* [The task]: When you set down the entries, keep every word exactly as it is but drop the pictures.
--
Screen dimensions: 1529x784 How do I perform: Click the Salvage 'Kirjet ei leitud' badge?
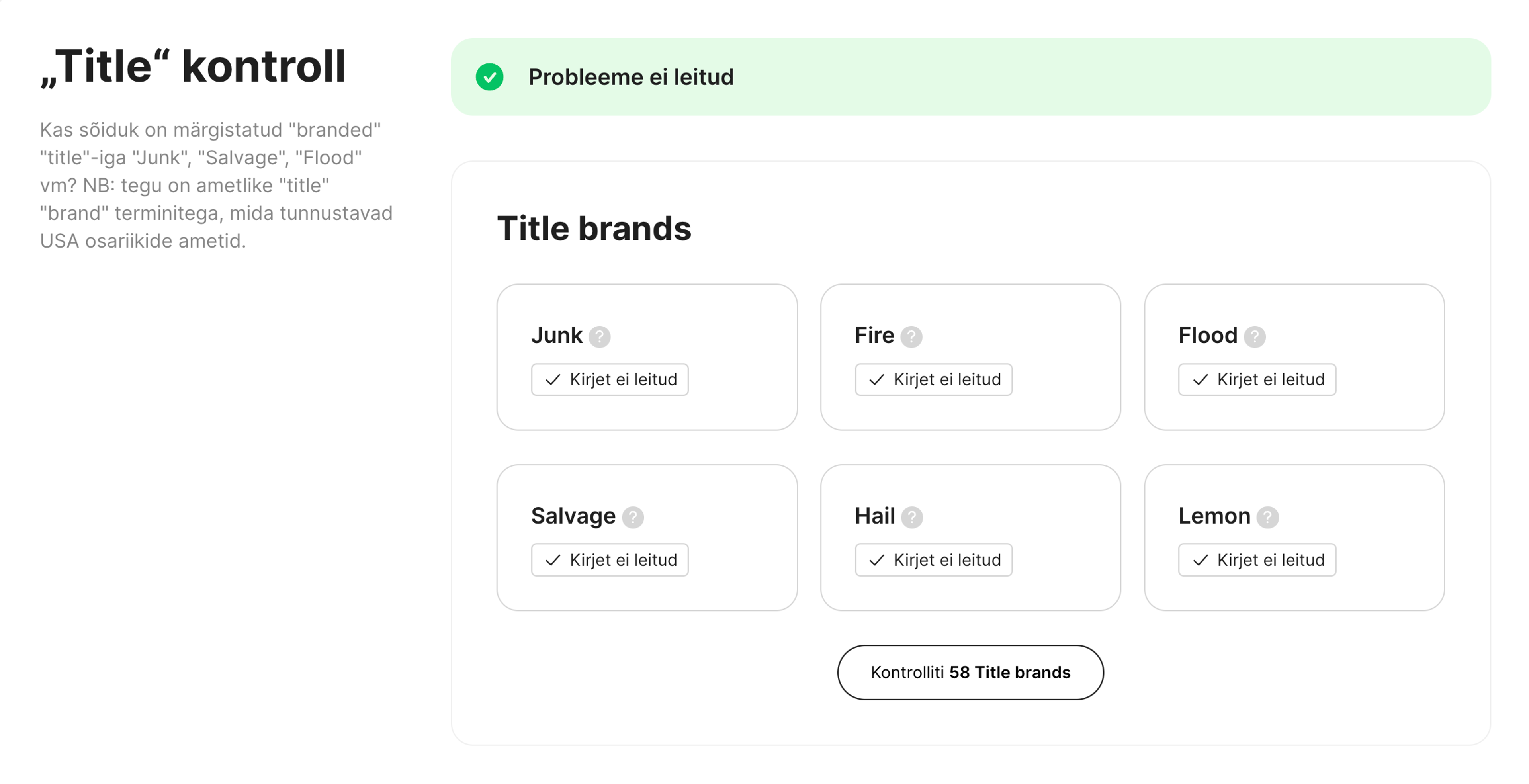610,560
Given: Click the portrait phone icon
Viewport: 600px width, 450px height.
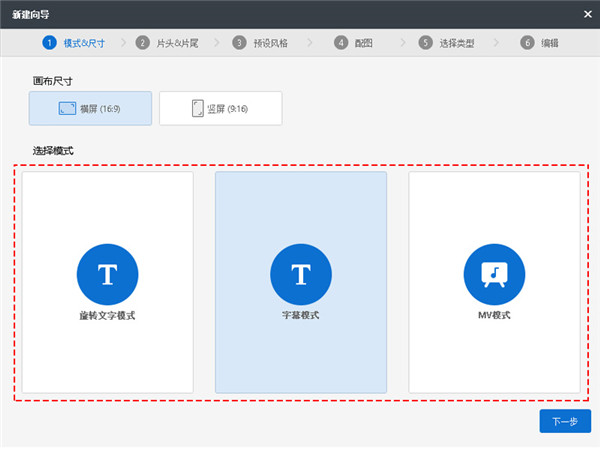Looking at the screenshot, I should click(198, 108).
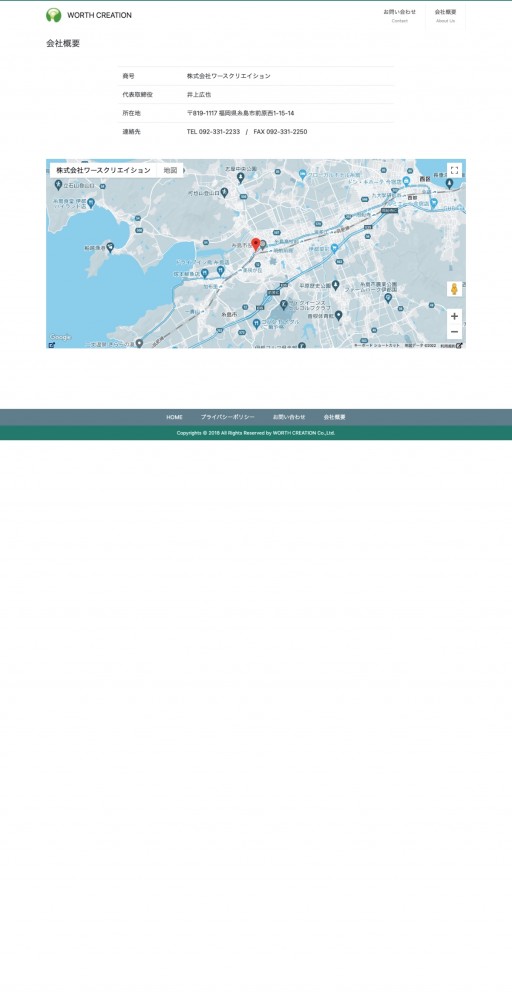Click the キーボード ショートカット map button
Screen dimensions: 512x1000
[377, 345]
--
* [Task result]:
Screen dimensions: 1529x784 How do I perform: Click the Salvage 'Kirjet ei leitud' badge?
610,560
Given: Click the portrait phone icon
Viewport: 600px width, 450px height.
Looking at the screenshot, I should click(198, 108).
Click the キーボード ショートカット map button
Screen dimensions: 512x1000
[377, 345]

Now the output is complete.